Wpis z mikrobloga

Mieszkam w Małopolsce od ponad 3 lat, przeprowadziłem się tutaj z małego miasta położonego w połowie drogi Kraków - Katowice, względnie cywilizowanego i nie przesiąkniętego wielkomiejskością. Wcześniej często bywałem w Katowicach, wiec jako tako wielkie miasto znałem, ale to co się #!$%@? tu w Małopolsce to jakaś masakra xD

1. Sąsiad regularnie drze japę na swoją żonę, prawdopodobnie ją okłada, drze się tak, że mieszkając blok na przeciwko słyszę jego wrzaski i powiem Wam, że nikt nie dzwoni na policję. Facetowi nawet ksywkę nadali ludzie, ale nikt nie reaguję. Normalnie w szoku byłem, sama policja też jak co kilka dni zacząłem regularnie dzwonić, że facet katuje rodzinę.

2. Po podwórku biegają dzieciaki, okładając się maczetami i kastetami (ja w dzieciństwie to strzelałem laserowymi seriami z patyka, ale nie napierdzielałem nimi koleżanki) ganiają się takie posiniaczone, brudne i drące się "POLICJA, POLICJA". Nie wiem skąd one przykład biorą, ale to jest straszne.

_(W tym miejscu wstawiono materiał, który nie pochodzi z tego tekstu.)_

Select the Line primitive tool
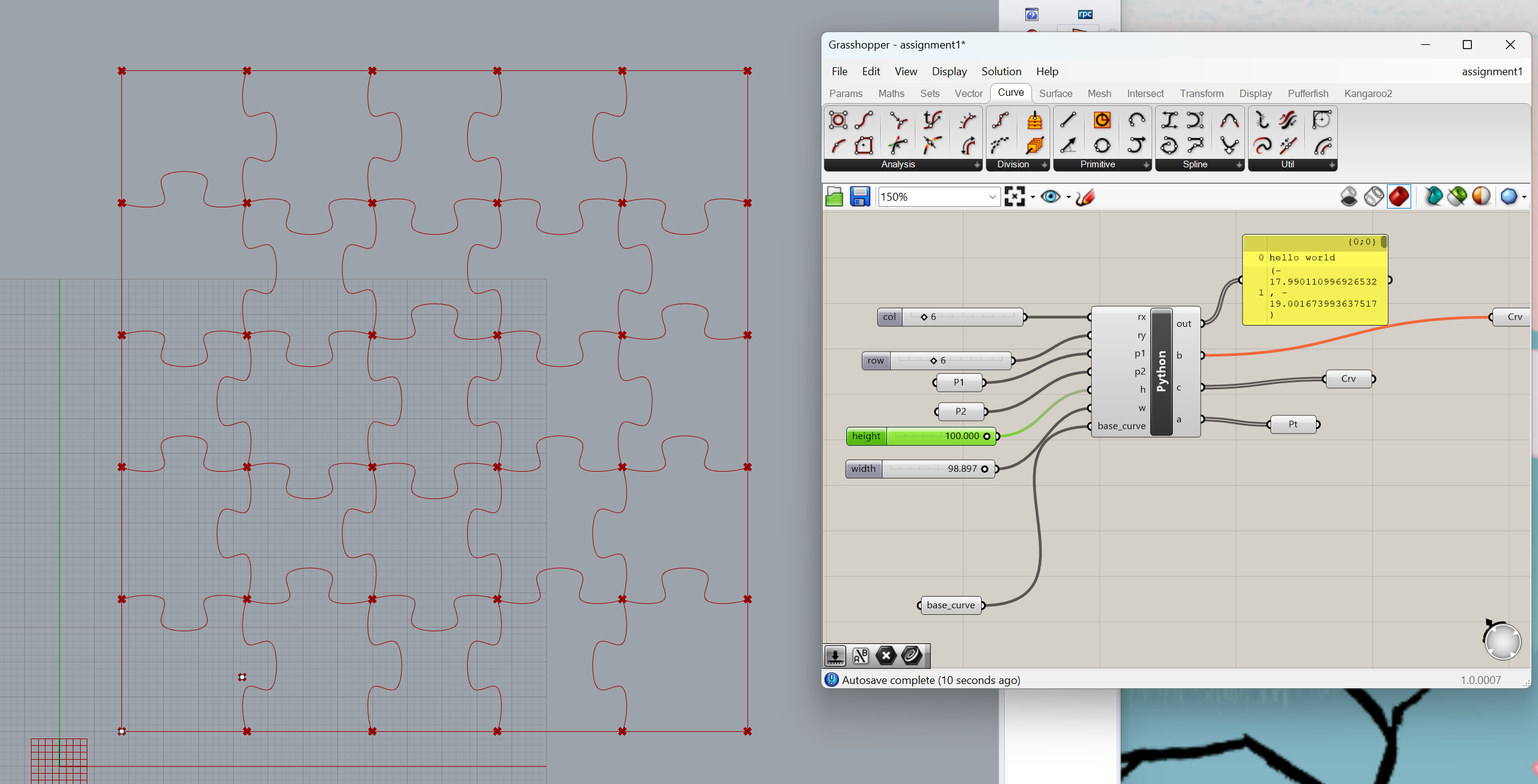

3. Autobusy zatrzymują się na każdym przystanku. Nieistotne czy przystanek na żądanie czy nie, nawet jak nikt nie chce wsiadać to zatrzyma się na kilka sekund, w Katowicach nie do pomyślenia.

4. Język, idziesz do ZUSu, idziesz do warzywniaka, Tesco, do szkoły, wszyscy starsi powyżej 40-50 lat nadupczają tym śmiesznym dialektem, a jak powiesz im grzecznie "Przepraszam czy może Pan mówić po Polsku?" to robią się czerwoni, niemili i naburmuszeni.

Jeszcze by się coś znalazło, ale nie chcę żeby od naburmuszenia wybuchły małopolskie wykopki, więc muszę dawkować im doznania. Gotuję się na hejt.